La verità è che Sony ha gettato alle ortiche l'intera generazione PS5, segnata certamente da cambi epocali all'interno di tutta l'industria, ma anche da un management interno in totale confusione, inadeguato e poco attento alle dinamiche di mercato. Convogliare qualcosa come l'80% della forza lavoro sui live service è chiara dimostrazione di incapacità, oltre che arroganza nel pensare che basta affibbiare il marchio PlayStation su qualunque cosa per poter avere automaticamente successo.

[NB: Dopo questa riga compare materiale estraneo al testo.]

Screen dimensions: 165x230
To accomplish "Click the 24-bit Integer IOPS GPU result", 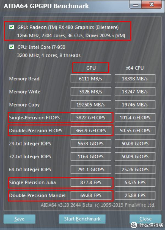I will [91, 144].
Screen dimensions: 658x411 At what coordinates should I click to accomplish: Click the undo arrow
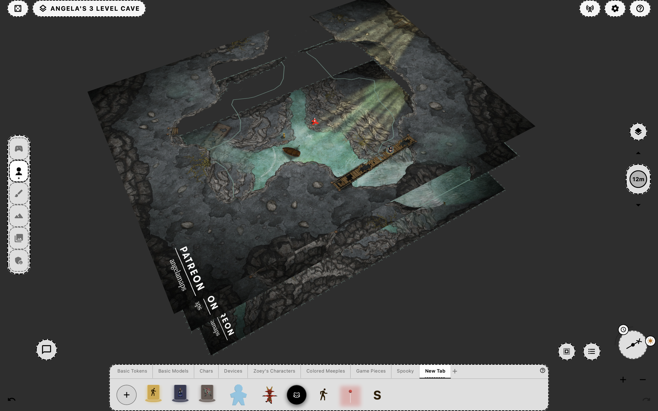pos(11,399)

Lo scontro frontale con la realtà dei fatti ha però prodotto degli effetti catastrofici nell'immediato ma benefici per il futuro dell'azienda, che adesso ha la prossima generazione da preparare per bene, con assetti da ristabilire e una visione che deve tener conto anche della trasformazione di Microsoft e delle nuove frontiere di mercato legate al digitale e al cloud gaming, che vede l'azienda nipponica molto indietro.
La tempesta sembra essere passata, e adesso c'è solo da ricostruire di nuovo tutto dalle fondamenta, da ciò che Sony ha sempre saputo fare meglio di tutti gli altri. Adagiarsi sugli allori non è più possibile. Questa generazione ha fatto perdere molte certezze e ha sporcato un'immagine che va inevitabilmente ricostruita, cambiata.
E la nuova reputazione di Sony deve ripartire anche da una rinnovata comunicazione, altro punto dolente che lasciato tutti interdetti in sin troppe occasioni, anche recenti.